• [ASSIGNMENT] Locate the line that contains "Task: Open Applications" in the data that follows. Copy it and every subsequent line to the end, exactly, excluding pictures.

• [Saved entries]

━━━━━━━━

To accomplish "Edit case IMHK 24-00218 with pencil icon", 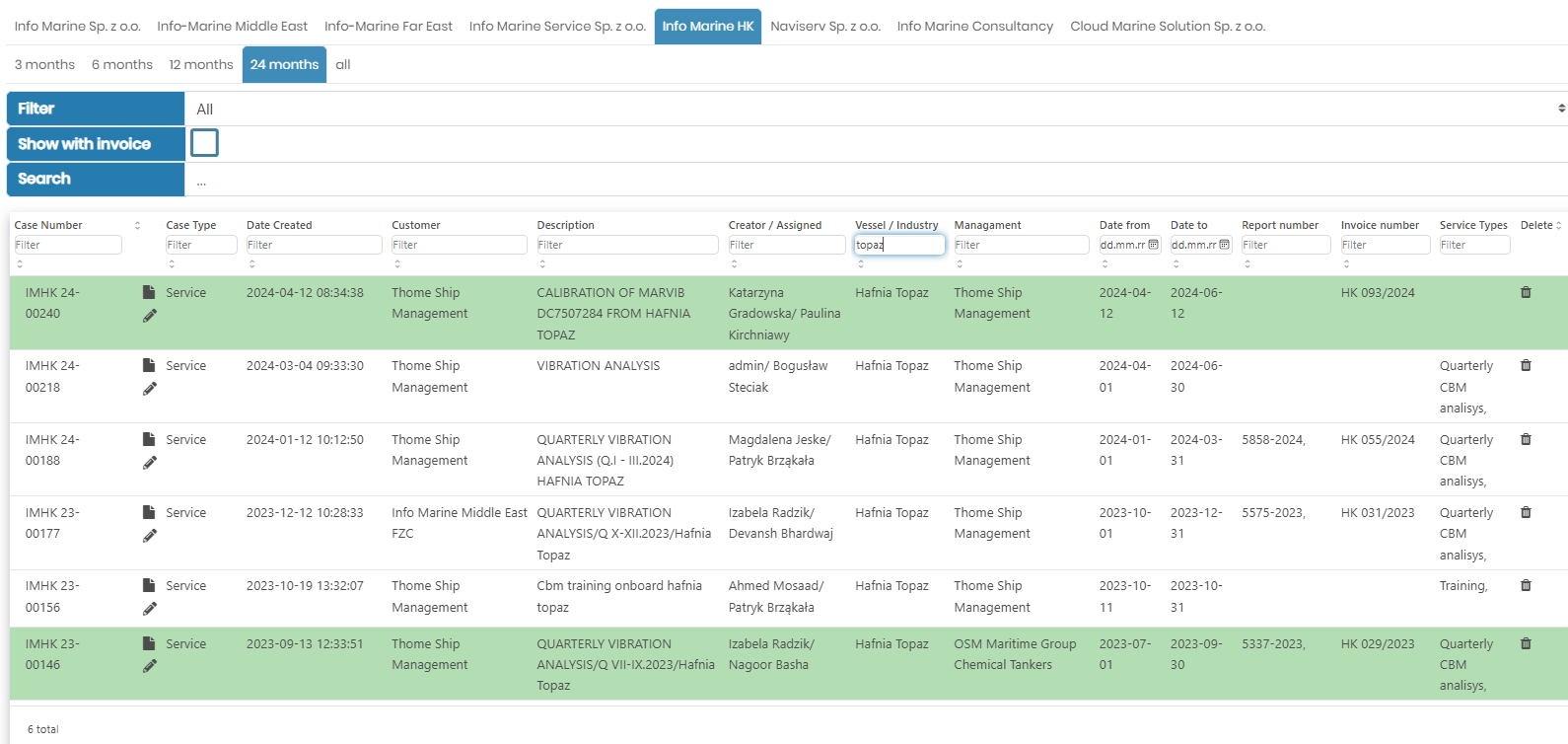I will [x=150, y=389].
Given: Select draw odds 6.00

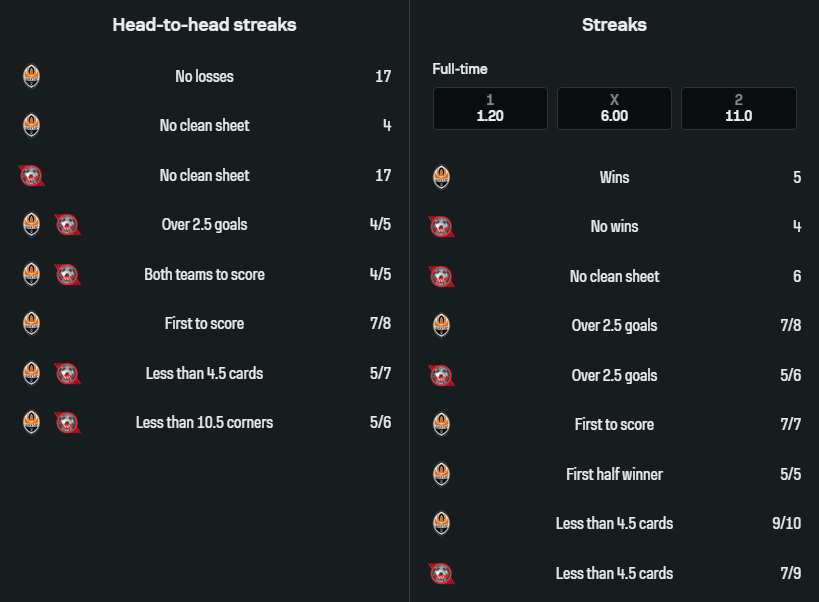Looking at the screenshot, I should 614,109.
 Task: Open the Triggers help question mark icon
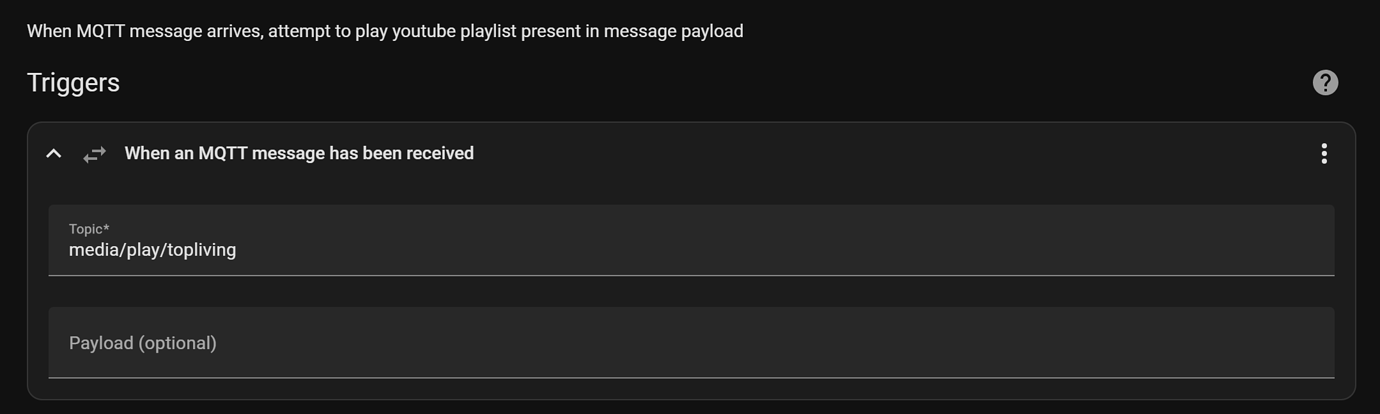[1325, 83]
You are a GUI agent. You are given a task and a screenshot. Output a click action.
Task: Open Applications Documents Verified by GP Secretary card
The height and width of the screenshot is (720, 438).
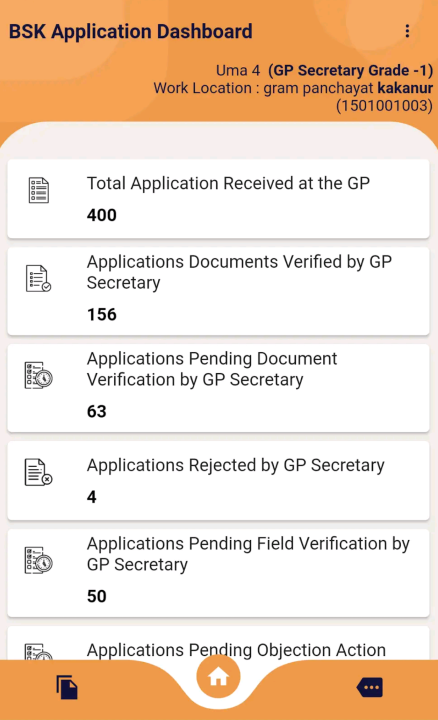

━━━━━━━━

• [ANSWER SECTION]
Task: Open Applications Documents Verified by GP Secretary card
The height and width of the screenshot is (720, 438).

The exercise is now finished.